§ Records for this task:
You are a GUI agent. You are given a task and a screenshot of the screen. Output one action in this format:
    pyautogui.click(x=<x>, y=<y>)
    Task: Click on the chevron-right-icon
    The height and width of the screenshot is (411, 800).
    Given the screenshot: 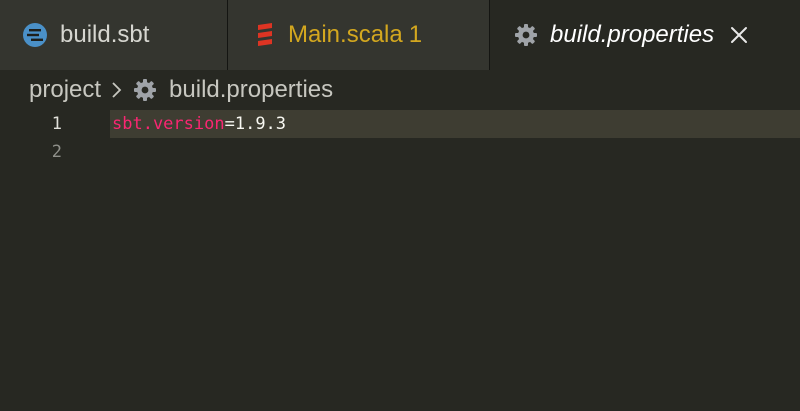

§ About this exercise: Can you pull out every line of the material above word for word, leaving out the picture?

§ Answer area:
You are a GUI agent. You are given a task and a screenshot of the screen. Output one action in this format:
    pyautogui.click(x=<x>, y=<y>)
    Task: Click on the chevron-right-icon
    The height and width of the screenshot is (411, 800).
    Given the screenshot: 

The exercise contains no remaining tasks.